Kitap tavsiye...
Hazreti Hatice'nin bilinmeyen 40 yılı!
Allah’ın selam gönderdiği ve peygamberin unutamadığı tek kadının hayat serüveninde hep 40 yaşından sonrası duyduk öğrendik. Peki ya öncesi. İşte Hazreti Hatice'nin modern evliliklere örnek olacak yaşam öyküsü
Yaşar İliksiz'in söyleşisi
'Aşka Adanmış Bir Ömür! Hazreti Hatice' kitabının yazarı Nurdan Damla, Hazreti Hatice'nin 40 yaşından önceki yaşamını araştırarak yalnız edebiyat alanına farklı bir eser kazandırmakla kalmadı aynı zamanda ilahihyat sahasının ihmal edilen noktasını da doldurmuş oldu.
Bize Hz. Hatice’yi nasıl tarif edebilirsiniz?
Hz. Hatice’nin hayatı, Allah’a ve Resulüne adanmış bir aşk öyküsüdür.
Bizler Hz. Hatice’yi hep vahiy seramonisiyle biliriz. Resulün yanında, ona destek olmuş ve ilk şehadeti getirmiş bir anne olarak tanırız.
Oysa onun bütünsel aritmetiğini çıkarabilmemiz için hayatının her karesini gözlem altına almamız gerekir.
Elbette bu çok önemlidir. Fakat bundan daha önemli bir olgu vardır ki; o da Hz. Hatice o anlayışa, o kavrayışa ve o donanıma nasıl sahip oldu. Nedense bu noktayı hep es geçeriz.
Allah’ın selam gönderdiği ve peygamberin unutamadığı tek kadının hayat serüveni bizi hiç ilgilendirmez. Oysa günümüz insanının yılgın, depresif ve mutsuz şablonu onu tanımanın ne kadar önemli olduğunu bize bildiriyor.
Günümüzün mutsuz evliliklerinin çaresiz bireyleri evlilikte rol model olmuş Hz. Peygamberi ve ilk eşi Hz. Haticeyi daha yakından incelemelidir. Hayat mücadelesi içinde olanlar onun hayat öyküsünü iyi bilmeli. Günümüz müslümanı için harika prototipler çizmiş annemizin hayatında herkese ayrılmış hisseler vardır.
O’nun hayatını okurken güçlü, kararlı ve özverili bir yüreğin şefkatli adımlarını duyarsınız. Allah aşkı ve sevgisiyle örülü bir ömür yumağının ipuçlarını yakalarsınız. O şevkle ilahi aşkla geçirilmiş bir ömrün libasını kuşanırsınız.

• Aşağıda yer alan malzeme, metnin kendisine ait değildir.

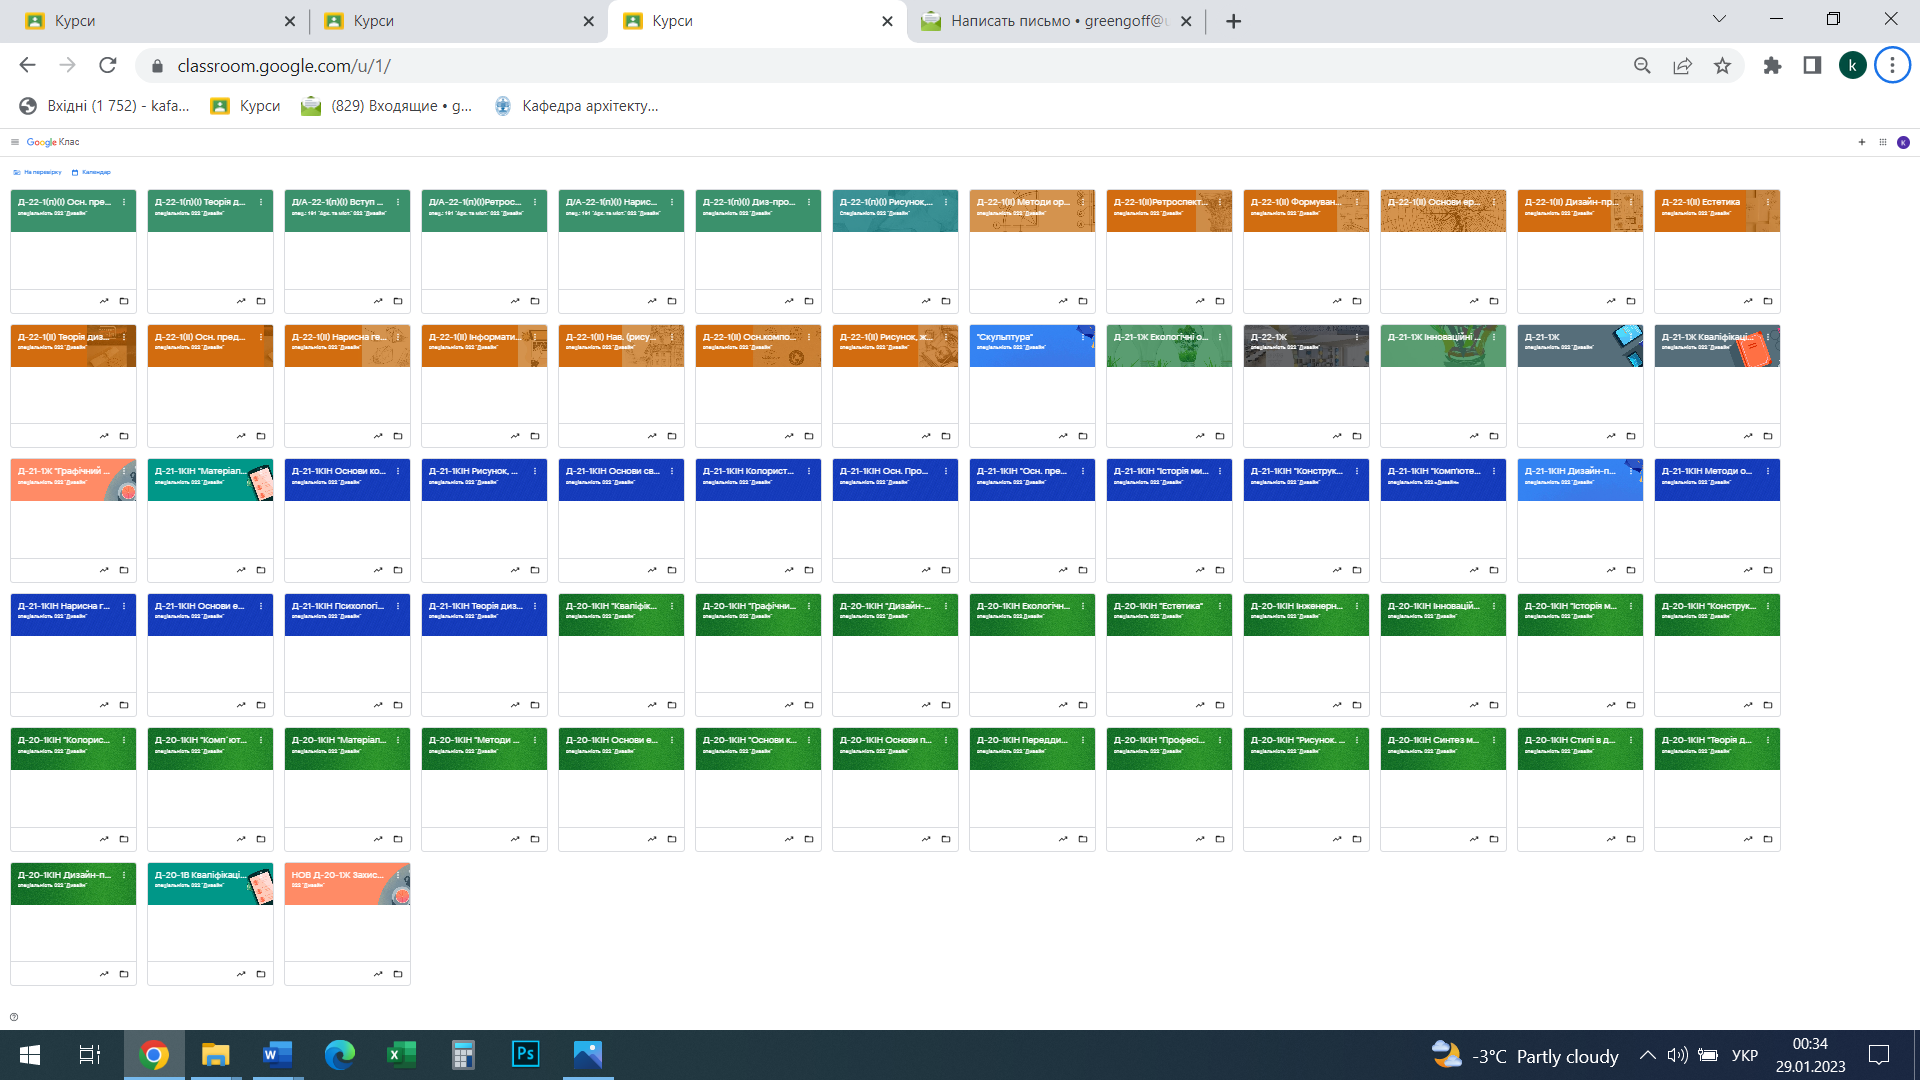The height and width of the screenshot is (1080, 1920).
Task: Toggle the browser side panel icon
Action: 1812,66
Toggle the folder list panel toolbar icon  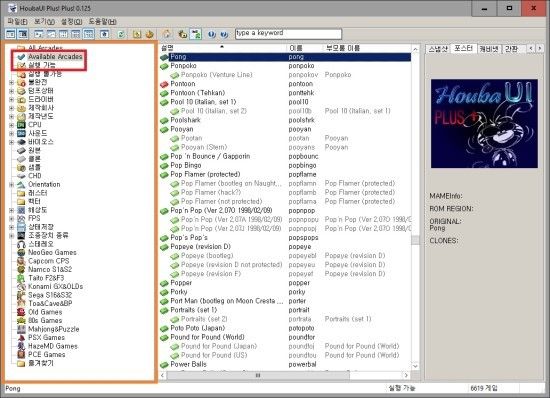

Kararlı, edilgen,aksiyoner, mücadeleci ve hassastır. Evrensel bir duyuşa sahip olduğunu anlarsınız. Vurdumduymaz ve hoyrat bir toplumun kız çocukları toprağa gömülürken, yetimler itilip horlanırken, köleler dövülüp kırbaçlanırken bir kadın yüreğinin ritmini duyarsınız.
İzin vermez hiç birine devrinin bütün hoyratlıklarına karşı ülfetle perdelenmemiştir. Tam aksine diriliş ve duyuş öyküsüdür onun ki. O devirde bu kadar cesur atılımcı başka bir kadın daha göremezsiniz. Gelmiş geçmiş adanmışlar silsilesinde adını hep ön saflarda görürüz.
En zor, en sıkıntılı en çaresiz dönemde o vardı. Kur’an-ı Kerim’de “Öncülerin En Öncüsü” olarak tarif edilen zirve noktada onu görmek mümkündür. Ömrünü Allah’a, Peygambere ve vahye adamış bir kutlu sima Hz. Hatice.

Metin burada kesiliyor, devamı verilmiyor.